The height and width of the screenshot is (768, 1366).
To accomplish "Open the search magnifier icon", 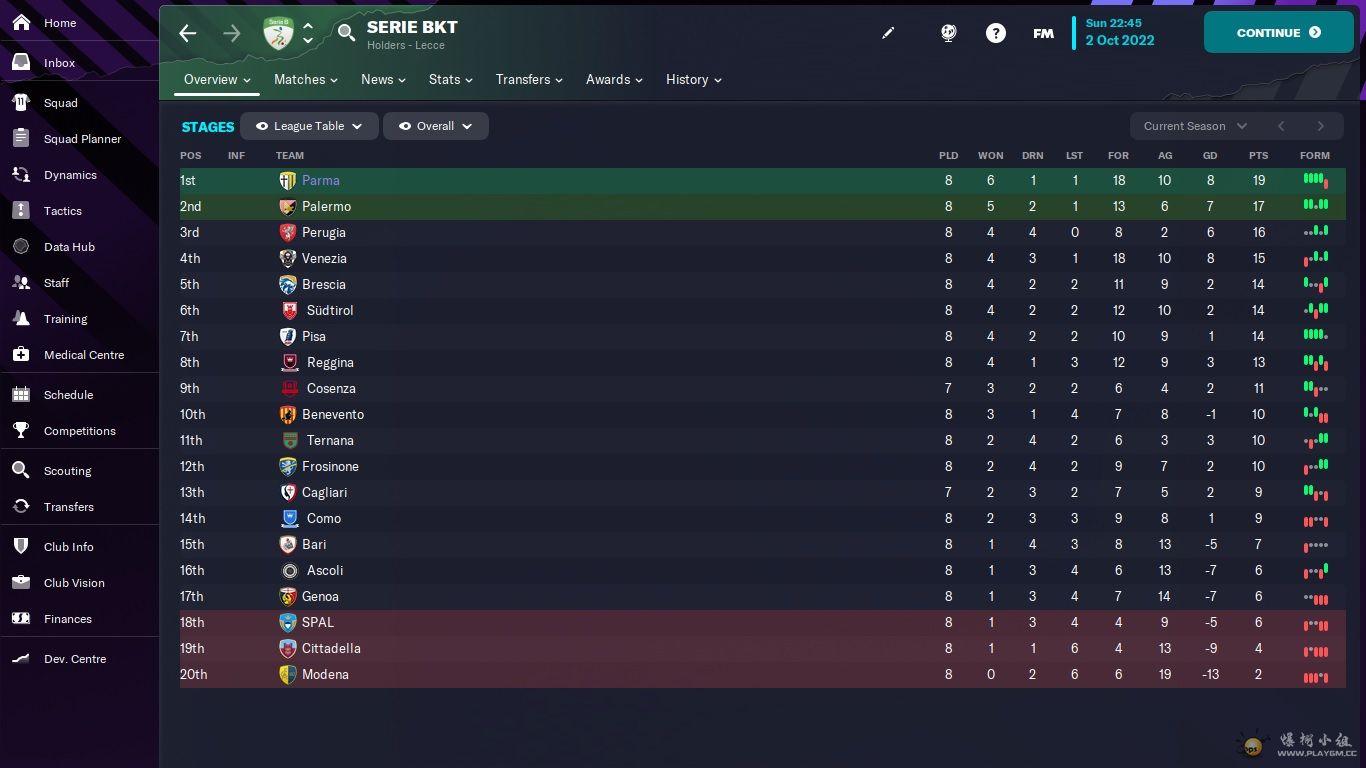I will [x=346, y=33].
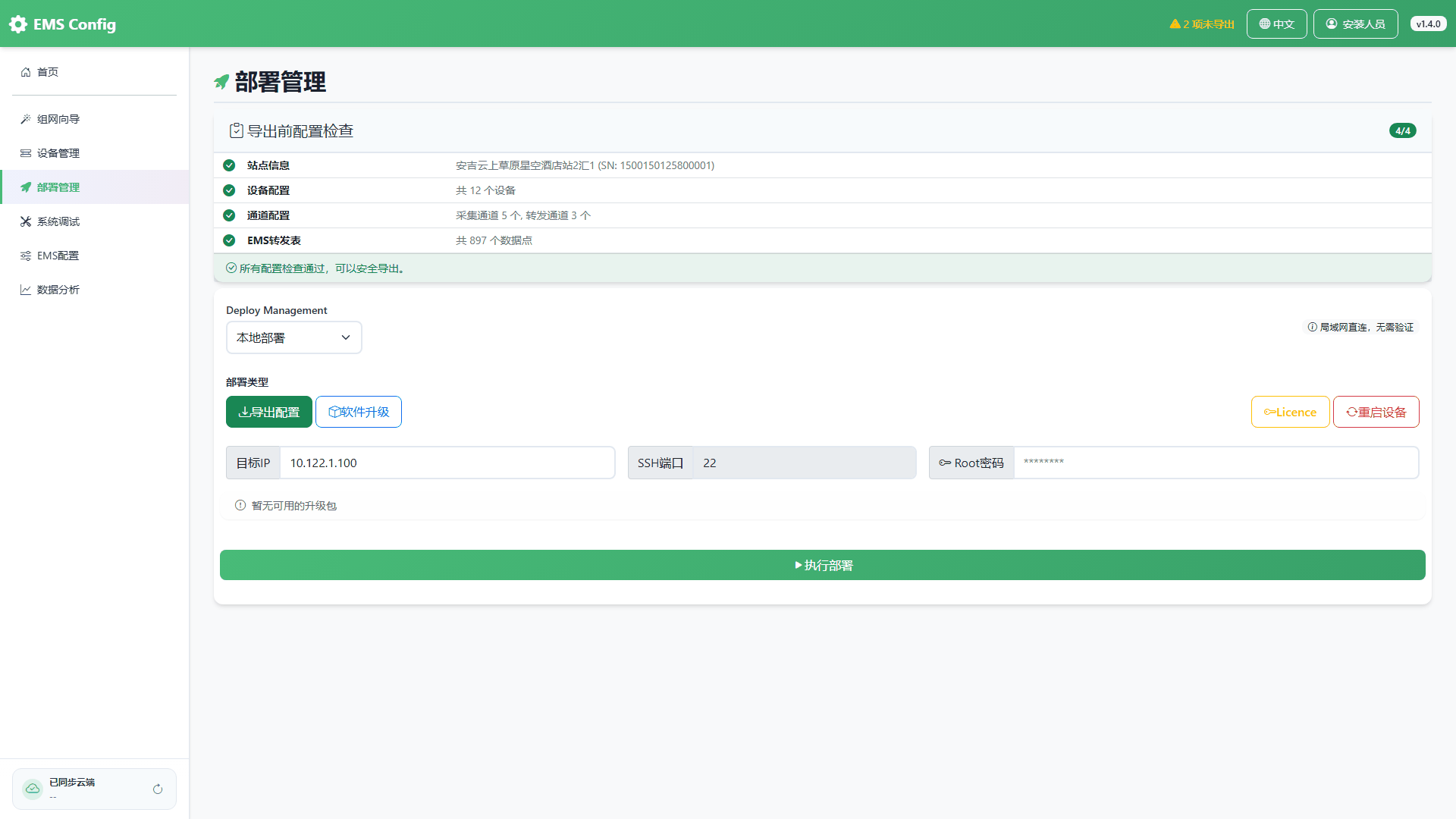Select 软件升级 deployment type
Viewport: 1456px width, 819px height.
click(359, 412)
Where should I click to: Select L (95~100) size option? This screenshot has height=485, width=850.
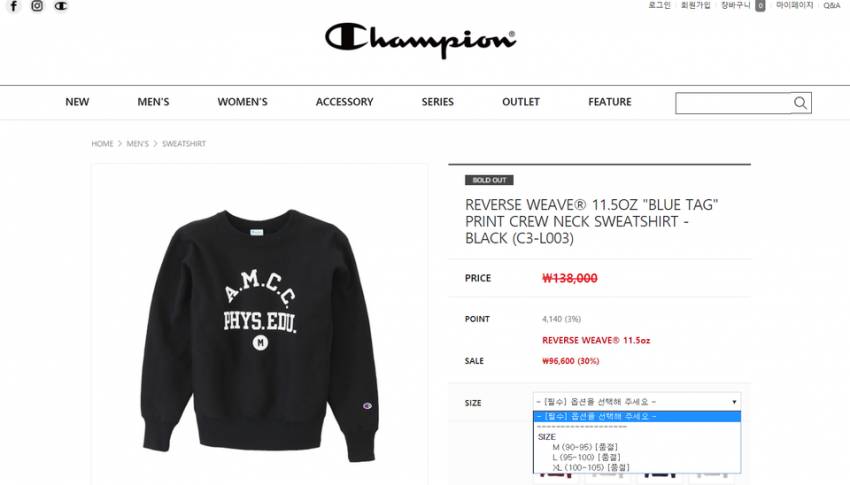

══════════════════════════════

Goal: Gather every line of the data above that contains the word "width".

Full solution:
The height and width of the screenshot is (768, 1366).
Viewport: 1456px width, 819px height.
Where should I click to: Select L (95~100) size option? This screenshot has height=485, width=850.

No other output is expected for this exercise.